Like the Rays, the Jays decided to cash in that promise, this time to the A’s for Dustin Majewski, an outfielder who is older than Gaudin and who is now in the Rangers’ system. So far we have two pretty worthless players having been exchanged for Gaudin, not a good sign for the 5’11” righty.
The A’s, it appeared, got a steal. After four excellent starts in AAA to start the season, the A’s recalled Gaudin to pitch out of the bullpen. He did that well in terms of runs allowed, as he surrendered just 22 earned in 64 innings. His peripherals left much to be desired, as he actually walked more than he struck out (42 to 36). That has to be frustrating for the walk rate alone.

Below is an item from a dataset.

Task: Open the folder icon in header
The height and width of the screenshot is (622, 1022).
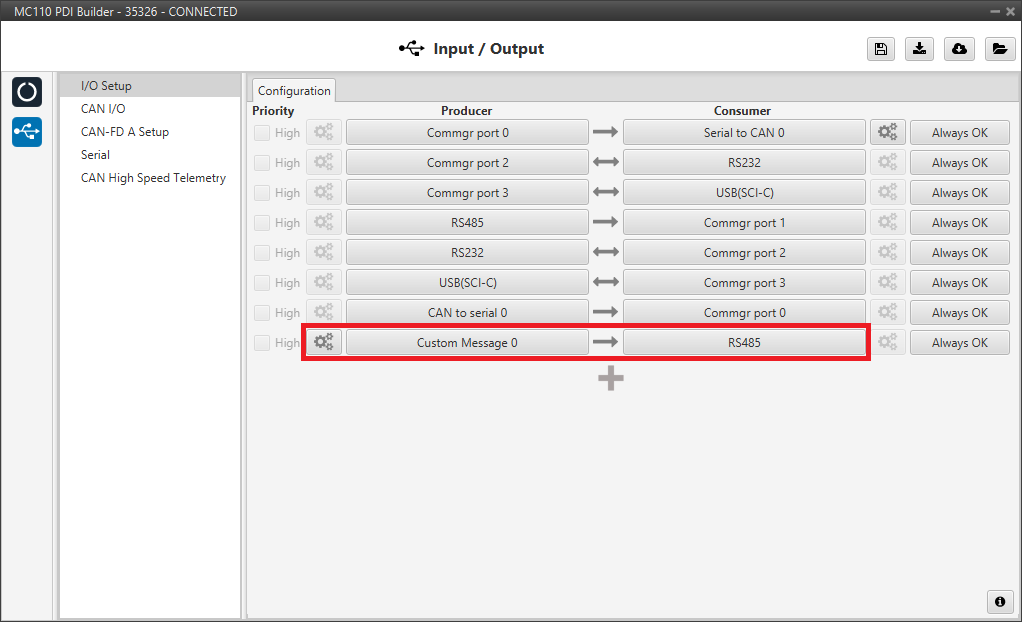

So while the results were there, a crash could have been expected.
In 2007 the A’s moved Gaudin back to the rotation, where he pitched a serviceable 199.1 innings, clocking in at just better than a quality start overall (4.42 ERA). This included, mercifully, a much-improved K/BB ratio. While his walk rate was still high, 4.5 per nine, his strikeout rate also rose to 7.0 per nine. He was doing it in the AL, leading many to believe that he could be a useful back-end starter.
Gaudin started off 2008 on the right foot, starting six games and working out of the bullpen in 20, allowing 25 runs over 62.2 innings for a 3.59 ERA. His strikeout rate dipped a bit, but his walk rate plummeted, which probably led to his success. It’s also much easier on the nerves of fans and coaches. Gaudin was traded for a third time last year, as part of a six-player trade which also sent Rich Harden to Chicago. Gaudin didn’t fare well in the confines of Wrigley, allowing homers at a far greater rate than most of his career.
Still, the Cubs though it well enough to avoid arbitration with Gaudin and sign him to a one-year, $2 million contract. That was not money well spent. Before the Cubs played an official game they released Gaudin, eating the entirety of his $2 million contract. The Padres picked him up on a minor league deal, and then recalled him by the end of April. He’s worked out of the rotation for the most part, with just one relief appearance, coming in the 16th and 17th innings against Arizona earlier in the year.
What can the Yankees expect from Gaudin? Probably not much. He’s had his share of clunkers this year, and that’s what the Yankees are trying to avoid out of the fifth spot. He’s probably an upgrade over Sergio Mitre, but not significantly so. It’s just another arm who can pitch out of both the bullpen and in the rotation. He could turn out to be a useful player for the Yanks.